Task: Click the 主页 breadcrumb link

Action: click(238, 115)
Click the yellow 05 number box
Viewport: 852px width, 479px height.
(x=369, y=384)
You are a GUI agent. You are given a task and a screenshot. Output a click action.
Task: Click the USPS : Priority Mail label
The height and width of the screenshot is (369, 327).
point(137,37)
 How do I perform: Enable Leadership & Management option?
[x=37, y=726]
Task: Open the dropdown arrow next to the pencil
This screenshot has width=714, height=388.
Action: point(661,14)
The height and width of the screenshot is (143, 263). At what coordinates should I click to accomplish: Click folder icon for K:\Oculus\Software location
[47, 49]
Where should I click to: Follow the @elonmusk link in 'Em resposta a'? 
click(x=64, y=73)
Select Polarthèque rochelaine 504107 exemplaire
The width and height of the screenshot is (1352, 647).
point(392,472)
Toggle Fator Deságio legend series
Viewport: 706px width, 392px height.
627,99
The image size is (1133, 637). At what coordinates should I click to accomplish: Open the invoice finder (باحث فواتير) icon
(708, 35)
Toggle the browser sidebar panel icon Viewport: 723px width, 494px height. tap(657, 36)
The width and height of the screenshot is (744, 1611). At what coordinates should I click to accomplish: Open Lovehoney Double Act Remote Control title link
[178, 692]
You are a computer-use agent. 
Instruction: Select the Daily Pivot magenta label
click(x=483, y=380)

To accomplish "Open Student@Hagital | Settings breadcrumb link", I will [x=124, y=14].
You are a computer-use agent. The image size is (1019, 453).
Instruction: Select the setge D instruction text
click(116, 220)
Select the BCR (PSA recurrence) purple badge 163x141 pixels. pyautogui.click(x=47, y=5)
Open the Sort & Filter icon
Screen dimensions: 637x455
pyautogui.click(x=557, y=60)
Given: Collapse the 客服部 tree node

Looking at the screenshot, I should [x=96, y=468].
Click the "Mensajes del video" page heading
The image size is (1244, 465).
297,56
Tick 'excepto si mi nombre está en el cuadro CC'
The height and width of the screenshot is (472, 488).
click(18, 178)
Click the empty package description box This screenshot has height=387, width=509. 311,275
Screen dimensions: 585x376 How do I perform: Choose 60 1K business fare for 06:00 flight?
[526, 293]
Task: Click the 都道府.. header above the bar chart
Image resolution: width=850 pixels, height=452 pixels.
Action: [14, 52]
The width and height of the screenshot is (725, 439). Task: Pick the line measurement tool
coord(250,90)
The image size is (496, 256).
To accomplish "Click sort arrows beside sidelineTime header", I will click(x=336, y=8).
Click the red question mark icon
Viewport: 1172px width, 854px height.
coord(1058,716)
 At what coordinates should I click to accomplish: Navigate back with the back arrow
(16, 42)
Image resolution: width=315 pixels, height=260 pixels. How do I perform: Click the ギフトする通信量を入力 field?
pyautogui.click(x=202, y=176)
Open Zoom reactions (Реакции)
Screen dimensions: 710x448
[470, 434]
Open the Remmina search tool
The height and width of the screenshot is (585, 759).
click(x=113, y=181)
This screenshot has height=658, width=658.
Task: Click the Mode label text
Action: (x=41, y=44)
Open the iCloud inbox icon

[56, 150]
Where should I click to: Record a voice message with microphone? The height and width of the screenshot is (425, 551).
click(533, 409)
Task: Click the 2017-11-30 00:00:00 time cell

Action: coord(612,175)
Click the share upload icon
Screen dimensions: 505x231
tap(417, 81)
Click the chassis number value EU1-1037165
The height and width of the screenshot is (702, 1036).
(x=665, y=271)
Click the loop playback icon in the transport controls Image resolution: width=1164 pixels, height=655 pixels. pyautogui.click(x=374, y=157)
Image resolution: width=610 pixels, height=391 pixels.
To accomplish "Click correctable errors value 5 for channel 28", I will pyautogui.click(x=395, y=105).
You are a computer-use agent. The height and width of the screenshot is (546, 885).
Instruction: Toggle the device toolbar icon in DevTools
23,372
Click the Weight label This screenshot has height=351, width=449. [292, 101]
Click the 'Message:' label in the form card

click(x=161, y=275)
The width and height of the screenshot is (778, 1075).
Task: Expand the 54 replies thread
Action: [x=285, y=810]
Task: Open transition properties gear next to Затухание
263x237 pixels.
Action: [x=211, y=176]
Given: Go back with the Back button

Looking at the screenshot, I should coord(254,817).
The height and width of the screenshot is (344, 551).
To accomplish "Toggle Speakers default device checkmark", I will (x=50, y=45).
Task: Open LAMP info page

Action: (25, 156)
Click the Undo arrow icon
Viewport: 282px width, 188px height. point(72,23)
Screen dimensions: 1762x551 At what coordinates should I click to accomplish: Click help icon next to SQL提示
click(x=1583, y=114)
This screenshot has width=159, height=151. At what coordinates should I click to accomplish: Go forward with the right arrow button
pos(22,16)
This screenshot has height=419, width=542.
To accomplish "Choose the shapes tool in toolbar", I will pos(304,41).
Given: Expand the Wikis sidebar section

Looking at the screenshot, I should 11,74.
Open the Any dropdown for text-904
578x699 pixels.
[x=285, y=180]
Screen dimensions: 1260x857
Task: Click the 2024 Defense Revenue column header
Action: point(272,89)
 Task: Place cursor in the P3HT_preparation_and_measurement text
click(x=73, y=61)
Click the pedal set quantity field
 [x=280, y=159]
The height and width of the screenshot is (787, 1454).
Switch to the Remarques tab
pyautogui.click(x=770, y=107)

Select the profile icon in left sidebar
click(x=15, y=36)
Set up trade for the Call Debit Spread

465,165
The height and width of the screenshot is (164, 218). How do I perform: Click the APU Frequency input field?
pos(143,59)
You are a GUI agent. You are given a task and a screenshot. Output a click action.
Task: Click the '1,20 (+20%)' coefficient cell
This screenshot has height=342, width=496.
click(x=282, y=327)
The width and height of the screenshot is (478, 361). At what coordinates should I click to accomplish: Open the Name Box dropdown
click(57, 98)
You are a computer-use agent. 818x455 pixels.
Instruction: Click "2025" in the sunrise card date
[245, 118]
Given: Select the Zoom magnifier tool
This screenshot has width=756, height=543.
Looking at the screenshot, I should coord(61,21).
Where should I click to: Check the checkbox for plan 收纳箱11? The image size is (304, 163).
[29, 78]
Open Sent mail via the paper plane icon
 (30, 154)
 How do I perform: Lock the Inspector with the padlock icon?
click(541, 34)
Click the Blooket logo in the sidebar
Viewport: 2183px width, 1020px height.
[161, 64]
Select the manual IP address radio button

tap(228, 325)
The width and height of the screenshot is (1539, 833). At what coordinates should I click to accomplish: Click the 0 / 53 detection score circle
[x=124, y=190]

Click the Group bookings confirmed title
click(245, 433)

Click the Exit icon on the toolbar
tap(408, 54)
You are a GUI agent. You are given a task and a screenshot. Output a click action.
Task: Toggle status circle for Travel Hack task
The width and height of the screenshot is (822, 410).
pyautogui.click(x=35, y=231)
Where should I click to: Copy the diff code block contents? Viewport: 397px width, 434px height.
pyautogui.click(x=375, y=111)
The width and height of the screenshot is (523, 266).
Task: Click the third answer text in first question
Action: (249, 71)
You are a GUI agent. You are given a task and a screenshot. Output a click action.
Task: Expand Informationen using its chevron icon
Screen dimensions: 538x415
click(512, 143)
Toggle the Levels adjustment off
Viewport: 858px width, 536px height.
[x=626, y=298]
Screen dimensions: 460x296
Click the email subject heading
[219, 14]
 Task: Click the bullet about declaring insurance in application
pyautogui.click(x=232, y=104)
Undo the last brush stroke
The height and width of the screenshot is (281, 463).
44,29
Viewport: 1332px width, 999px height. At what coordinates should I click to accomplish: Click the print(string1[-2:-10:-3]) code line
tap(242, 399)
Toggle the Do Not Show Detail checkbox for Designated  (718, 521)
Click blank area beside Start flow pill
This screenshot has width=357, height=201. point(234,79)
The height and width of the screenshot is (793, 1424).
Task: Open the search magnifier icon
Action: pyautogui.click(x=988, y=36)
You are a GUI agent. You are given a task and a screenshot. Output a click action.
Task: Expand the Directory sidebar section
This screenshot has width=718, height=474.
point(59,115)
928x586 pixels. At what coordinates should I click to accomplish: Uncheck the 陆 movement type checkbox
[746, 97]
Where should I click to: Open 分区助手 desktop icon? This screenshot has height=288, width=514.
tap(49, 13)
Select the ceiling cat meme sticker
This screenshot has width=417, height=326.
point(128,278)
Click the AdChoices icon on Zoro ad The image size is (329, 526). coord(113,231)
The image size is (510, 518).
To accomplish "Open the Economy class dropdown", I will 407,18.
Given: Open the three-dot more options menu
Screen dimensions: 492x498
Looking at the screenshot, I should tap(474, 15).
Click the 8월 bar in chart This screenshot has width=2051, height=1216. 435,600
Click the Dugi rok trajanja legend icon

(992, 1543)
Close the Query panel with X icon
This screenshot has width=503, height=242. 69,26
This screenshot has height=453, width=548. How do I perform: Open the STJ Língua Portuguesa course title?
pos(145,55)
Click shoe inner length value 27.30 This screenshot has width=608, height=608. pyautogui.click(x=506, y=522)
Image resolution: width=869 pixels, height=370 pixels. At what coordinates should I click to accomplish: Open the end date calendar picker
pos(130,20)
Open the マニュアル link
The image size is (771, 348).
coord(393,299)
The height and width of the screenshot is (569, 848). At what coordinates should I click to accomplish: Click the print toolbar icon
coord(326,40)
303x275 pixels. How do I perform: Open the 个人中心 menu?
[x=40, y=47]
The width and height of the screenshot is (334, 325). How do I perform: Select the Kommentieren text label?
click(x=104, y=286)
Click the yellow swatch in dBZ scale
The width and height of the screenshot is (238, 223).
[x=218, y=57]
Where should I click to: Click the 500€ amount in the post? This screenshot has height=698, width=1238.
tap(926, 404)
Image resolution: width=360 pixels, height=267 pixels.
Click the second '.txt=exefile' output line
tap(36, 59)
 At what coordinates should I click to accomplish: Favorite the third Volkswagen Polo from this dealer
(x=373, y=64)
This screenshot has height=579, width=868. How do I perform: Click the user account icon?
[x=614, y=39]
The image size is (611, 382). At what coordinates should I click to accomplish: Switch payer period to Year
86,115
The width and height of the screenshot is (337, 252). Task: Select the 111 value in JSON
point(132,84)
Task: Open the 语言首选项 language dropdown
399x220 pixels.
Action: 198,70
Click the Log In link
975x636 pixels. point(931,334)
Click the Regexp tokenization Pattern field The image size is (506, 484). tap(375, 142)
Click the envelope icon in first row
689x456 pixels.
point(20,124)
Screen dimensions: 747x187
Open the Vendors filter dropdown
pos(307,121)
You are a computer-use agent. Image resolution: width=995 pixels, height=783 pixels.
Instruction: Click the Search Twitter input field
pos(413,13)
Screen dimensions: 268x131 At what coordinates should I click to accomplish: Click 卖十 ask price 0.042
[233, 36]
====
■ Task details
Across the material above, how many lines have the word "chart" in them? Answer with a bare number.

■ The answer
2